Wait. That’s not how the song goes is it? I don’t know. *shrugs*
Anyhoo. Today’s lesson kids is all about the SQUAT. SQUUUAAAAAAAAATTT!!!! Oh, dear lord. Why? Why are you talking about that most (imo) discussed move in the gym? Why discuss the elephant in the room that is “The perfect form”
I spent a year with Andy, PT extraordinaire & lot of our sessions were focused around squats; he mentioned not taking videos of clients because as soon as you do & post it on-line everyone has an opinion about whether their form is correct or not. Helpful, you may think? Yes, it can be from time to time…..the more stringent of moves can definitely benefit from opinions of others & I guess, that from time to time a form check on a squat can be advantageous too – however everyone has an opinion about whether your squat is correct or not.
Unless the person giving you feedback knows your bodily mechanisms – such as femur length, ankle flexibility, any prior injuries & how your hip joint sits into your hip socket, then they’re probably not overly qualified to give you advice. I don’t mean that you can never ask for a form check, however there are a few things to bear in mind if you so choose to open yourself to the array of feedback from the internet (I have found myself on the receiving end of unwanted feedback, however that’s by the by)
I’m not an expert & I have NO intention of ever telling anyone their form is wrong – if they ask for critique then fine, there’s a set of basics I like to adhere to:
- Warm up! Warm up! If you can squat with weight, body weight squat a few reps to engage your hips. At bodyweight? That’s fine, hold onto something or box squat to warm up.
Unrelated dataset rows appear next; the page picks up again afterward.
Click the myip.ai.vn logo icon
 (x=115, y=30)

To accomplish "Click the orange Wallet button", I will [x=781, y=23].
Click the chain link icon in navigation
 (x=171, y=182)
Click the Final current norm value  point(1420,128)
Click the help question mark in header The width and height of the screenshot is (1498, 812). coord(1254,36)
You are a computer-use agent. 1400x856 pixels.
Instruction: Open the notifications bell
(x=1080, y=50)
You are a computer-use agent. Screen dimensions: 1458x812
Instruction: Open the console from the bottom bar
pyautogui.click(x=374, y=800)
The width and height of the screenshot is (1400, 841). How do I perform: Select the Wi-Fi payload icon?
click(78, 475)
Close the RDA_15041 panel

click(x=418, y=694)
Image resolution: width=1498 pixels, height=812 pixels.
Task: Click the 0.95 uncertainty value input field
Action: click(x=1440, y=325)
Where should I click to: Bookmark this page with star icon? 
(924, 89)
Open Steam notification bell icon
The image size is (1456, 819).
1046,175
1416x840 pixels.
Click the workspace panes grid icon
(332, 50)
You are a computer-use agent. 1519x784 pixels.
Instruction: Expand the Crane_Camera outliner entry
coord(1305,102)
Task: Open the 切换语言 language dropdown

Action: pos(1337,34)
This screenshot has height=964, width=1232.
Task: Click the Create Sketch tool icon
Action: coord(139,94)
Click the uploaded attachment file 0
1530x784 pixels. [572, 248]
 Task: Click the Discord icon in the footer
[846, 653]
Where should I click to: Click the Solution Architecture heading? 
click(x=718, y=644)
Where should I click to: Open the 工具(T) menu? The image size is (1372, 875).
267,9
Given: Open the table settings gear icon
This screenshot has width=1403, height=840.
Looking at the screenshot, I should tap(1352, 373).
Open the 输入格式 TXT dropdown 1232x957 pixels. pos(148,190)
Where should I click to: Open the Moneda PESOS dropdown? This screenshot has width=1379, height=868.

- Break parallel – if you can’t with a barbell squat, do box squats with a kettlebell (known as goblet squats) to know where parallel is, then move the box & work on getting lower to the ground….not to low though, you don’t want you back to curl too much.
- Keep your feet FLAT, or if ankle mobility could be an issue, raise your heels. You don’t need expensive lifting shoes, just some small weight plates with your heels (up to your foot ach, I’d say) keeping your toes FIRMLY on the floor.
- Flat shoes! Converse, chucks, Crossfit style….not squishy style running shoes. They’re too soft for all that weight you’ll squat – if you can’t afford other shoes, then take off the squishy running shoes & squat in your socks.
- The way I squat isn’t the same as the person in the rack next to me. Comparing our forms to be a “cookie cutter” one size fits all with squats is outdated, incorrect & potentially, harmful.
A little insight if this is the first post of mine you’re reading – I have degenerating discs in the lower area of my spine (L4 & L5) which can rub nerves through my SI joint causing pain across one or both hips.
When I squat my toes point out & my knees go over my feet – I have long femurs (or at least from what I read online it means they’re long) A lot of people who think they’re attempting to be helpful by telling me things like I need to open my hips more, or lean a little backwards, or whatever critique they want to lay on me when it comes to squats is either, A: Ignored. or B: Retaliated – this person doesn’t know me & I wasn’t asking for their input. Their “help” is actually extremely out of date & if I wanted my form checking, I’d be asking Andy for a session in the gym.
This is why no two people will squat the same & why you shouldn’t expect them to. If you can squat low & keep your knees from tracking over your feet, bravo. Well done. If you can get “ass to grass” but your knees are over your feet? Well done to you too.
In conclusion, you do you & don’t ask for multitudes of advice & opinions of others, too much information can be more confusing than helpful. This is why I advocate the use of a PT. These guys are trained & should be up to date with all the latest sciences to help you prevent injury & become stronger.
This is me at work the other day, after reading a discussion about femur length on a group I wondered if mine tracked out farther than my shoulders (I tend to squat away from mirrors in the gym, so I can “feel” the movement) so I whacked on the self timer & repped out a few BW squats in the kitchen. My position is what it right for me, it may not be right for you, but the best thing to do is to try. Don’t attempt to fit to the “perfect form” aim for form that is good, form that won’t cause injury. Keep to the basics, don’t overthink, ask for feedback if you want it, but remember what works for one, may not be right for you.
A day of squats in the gym means it’s a day closer to deadlifts!